Старика Шаба однажды допрашивали сорок восемь часов подряд. Следователь, молодой, гладко выбритый и амбициозный шустрик, ругал старика самыми последними словами:
– Ты старая курва, старая бестия, гад ползучий! Знаем мы вас, которые по пятьдесят лет служат капиталистам! Мы покажем тебе, что такое НКВД. Если ты в течение двадцати четырех часов не подпишешь протокол, мы из тебя сосиски сделаем, старая собака, подлец швабский…
Рассказывая мне об этом, старик Шаб плакал. Однажды ночью он разбудил меня и попросил, если меня освободят раньше него, навестить его жену и сказать ей, что он ни в чем не виноват. Жена его живет в Москве на улице Баумана. Старик решил объявить голодовку. Он лежал в камере пять дней почти без сознания. На шестой день его вынесли. Спустя много лет я встретил в Норильске заключенного Нехамкина, который вместе с Шабом лежал в тюремной больнице. Нехамкин рассказал мне, что старик Шаб умер, не приходя в сознание. К сожалению, исполнить последнюю просьбу товарища Шаба я не смог.
Если со стариком Шабом я довольно быстро установил тесный контакт, то со вторым заключенным этого сделать мне не удавалось. Он не желал разговаривать.
– С контрреволюционными элементами я не хочу иметь никаких дел, – таким был его ответ на все попытки заговорить с ним.

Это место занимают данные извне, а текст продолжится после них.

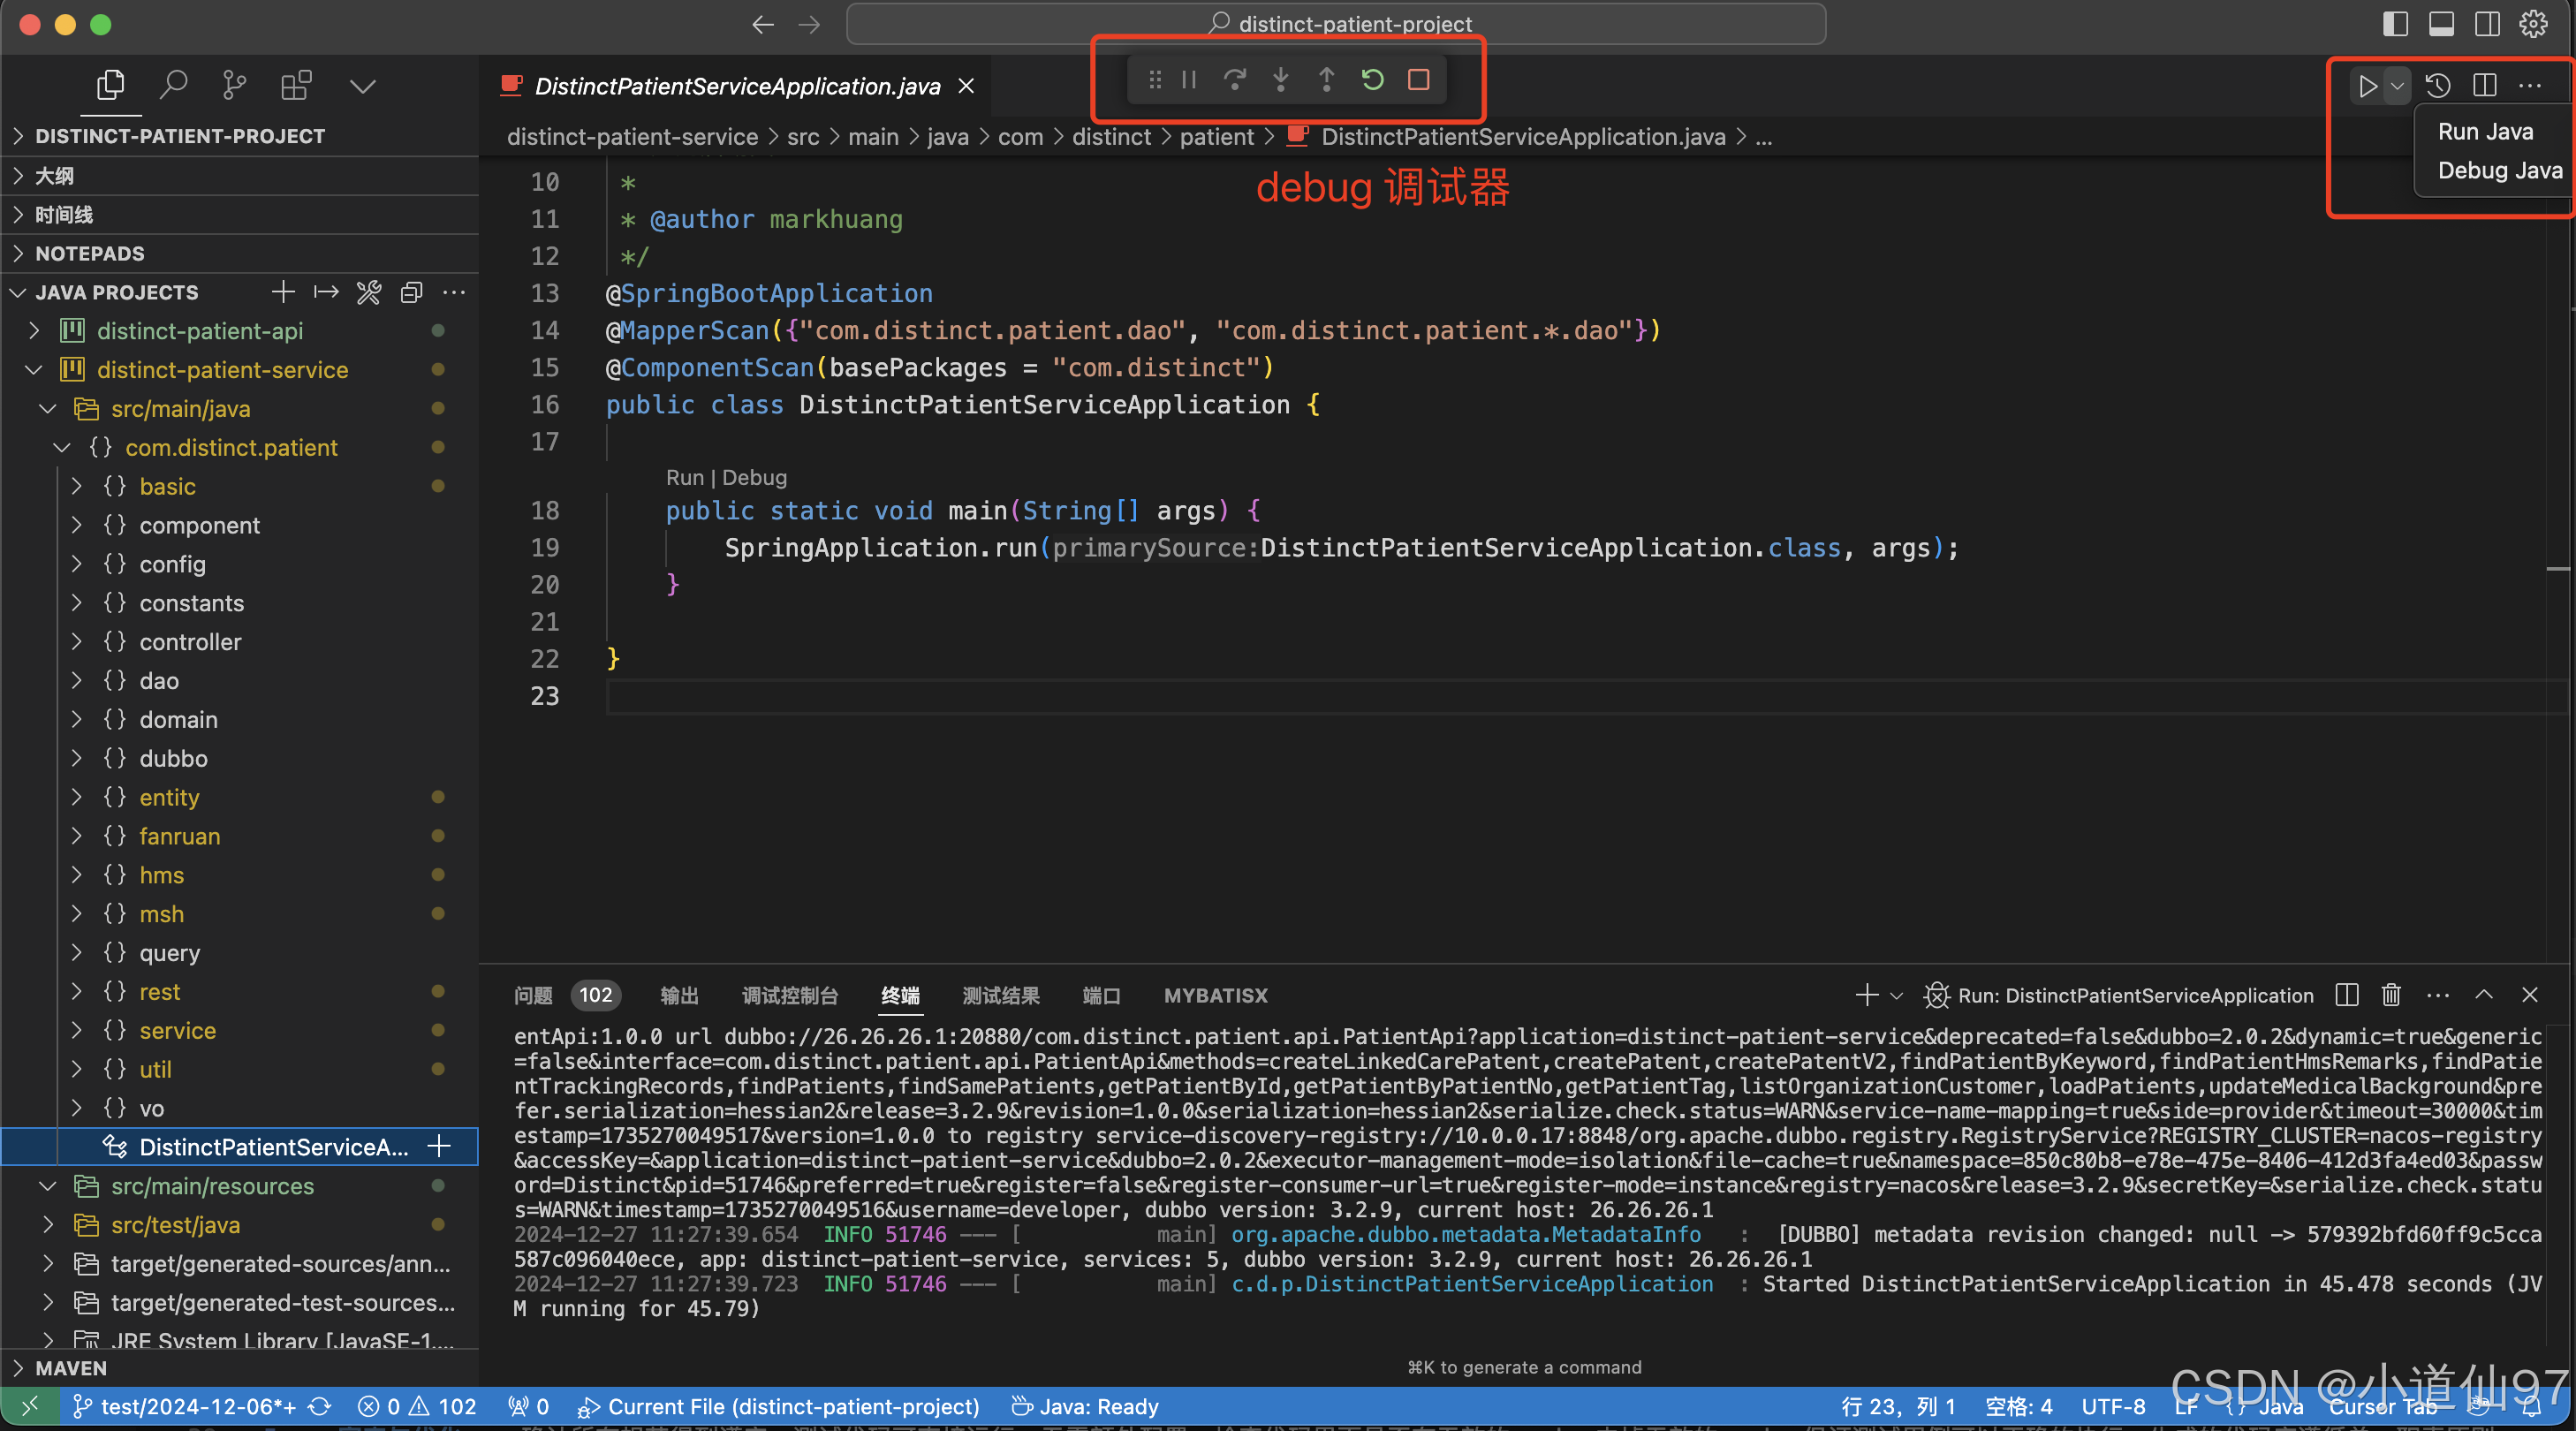The width and height of the screenshot is (2576, 1431).
Task: Stop the debug session
Action: click(x=1418, y=80)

Это был мужчина лет шестидесяти. Фамилия его была Вишняков. Он работал ректором Промакадемии в Москве. Однажды я рассказал ему о себе, что я коммунист, являюсь членом партии с 1919 года, что я за коммунистическую деятельность сидел в разных тюрьмах Европы и что я теперь вот обвинен в шпионаже, терроризме и диверсии.